Flash forward thirty-plus years and the band find themselves touring the US in the summer of 2016, playing that long-abandoned masterpiece front-to-back to adoring reception in mid-sized venues across the country, a successful jaunt that had the not-unexpected effect of prompting the four-of-five original members – Robbie Grey, Gary McDowell, Steve Walker, Michael Conroy – to grab the reins offered in that moment of resurgent creative optimism and head back in to the studio. Hence Take Me to the Trees, arriving in it Vaughan Oliver-designed cover that couldn’t be more 4AD (but that’s OK) and sounding…sounding…
…well, at the risk of seeming overly pithy and succinct, it appears a vote was maybe taken and a decision was made to hew, not unappealingly, mind, but perhaps a touch too closely, to what would commonly be called, in 2017, the ‘latter-day Wire template.’ Now, that’s not something I’d expected to hear nor have to say right out in the open like this but, really, the resemblance is rather uncanny. Past first track and single “You’re Corrupt” that, beyond its over-obvious, just-this-side-of-anodyne lyrics that have Grey addressing a certain Mr World, could be late period Comsats with a delicious fuzz-bass hook, the band slides with some consistency into a Newman-Lewis trance that, while short on the intrigue and existential paranoia of the pink-flagged crew, is not, again, an altogether unpleasant place to find oneself.

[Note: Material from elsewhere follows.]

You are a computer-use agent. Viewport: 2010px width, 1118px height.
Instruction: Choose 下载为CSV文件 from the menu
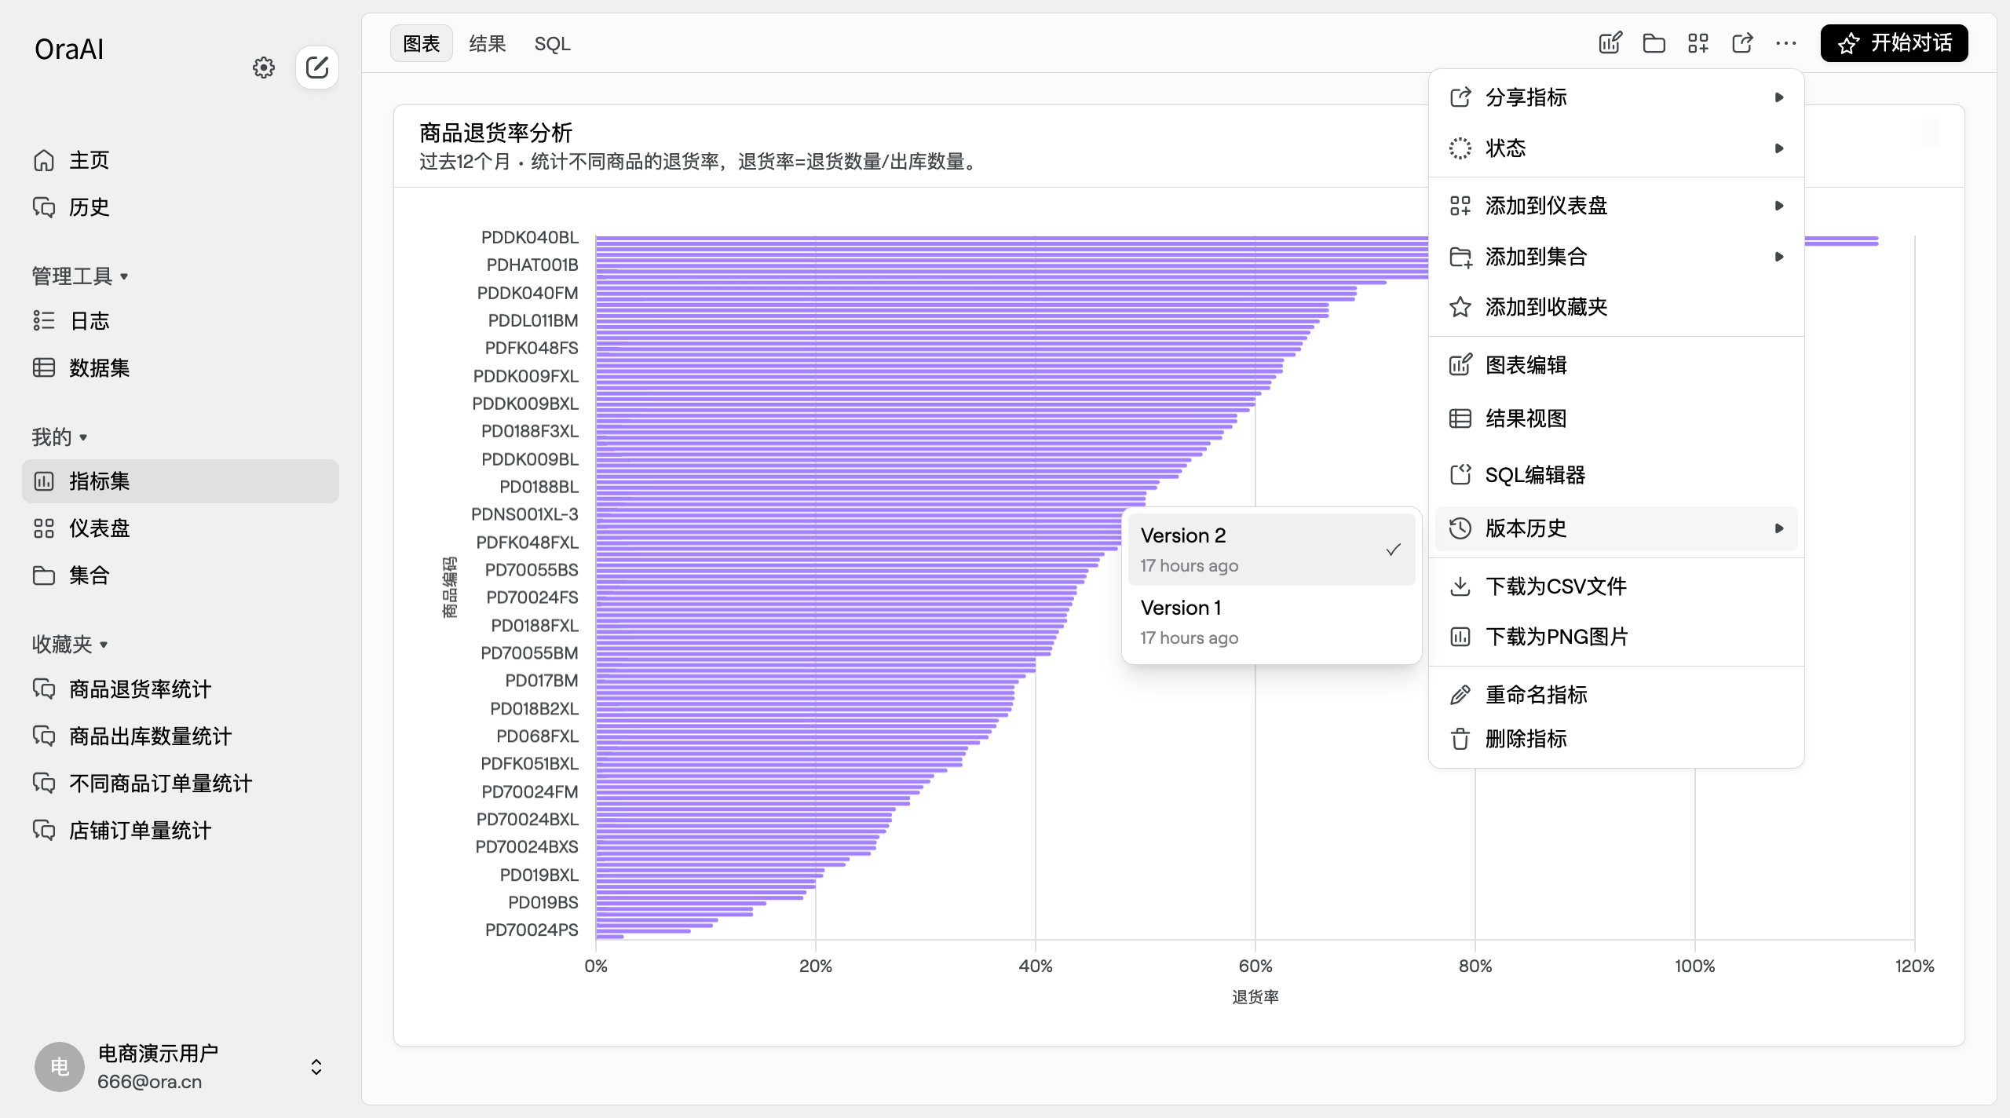coord(1555,586)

“Trees,” with its disaffected but still somehow hopeful shuffle, manages that sullen radiance of a Red Barked Tree, “Moonbeam,” twisting around a spiky exotic guitar figure, has exactly that subtle under-drive we’ve come to expect from 21st c. Wire albums, while the effecting “Dark Cloud” shares a thematic thread of DNA as it explores the anonymity of modern identity. I mean, maybe it’s just the co-production from Martyn Young and the band privileging, as it does, a steady democratized throb of elements, and of course it doesn’t help – or hurt, depending on one’s view – that Robbie Grey’s range and timbre are, by this point, so close to Colin’s here as to suggest twin larynxes separated at birth, but the resemblances really are rather eerie, to the extent that even when the record strays from the silver and lead pathway, as on skeletal, Morricone-tinged “Come Out of Your Hole,” your brain will still be unable to not hear the similarities (especially as they immediately return to the slithery tech groove on “Flood of Light”).
Look at it as a decent – and consistent – comeback album from Modern English (though, sorry, nowhere near as breathless as Mesh and Lace), look at it as an album of unreleased Wire tracks circa 2014, look at it as some blurry concatenation of the two, but however you parse it you’re likely to end up more pleased than disappointed. We think.
¹ – the ‘none-more-ideal’ adjective given how that ‘smash hit’ was the iceberg that sank their career, or at least their reputation.
² – yes, yes, how far the bar to enlightenment has fallen but in this age it’s suggested we take our sages where we can find them.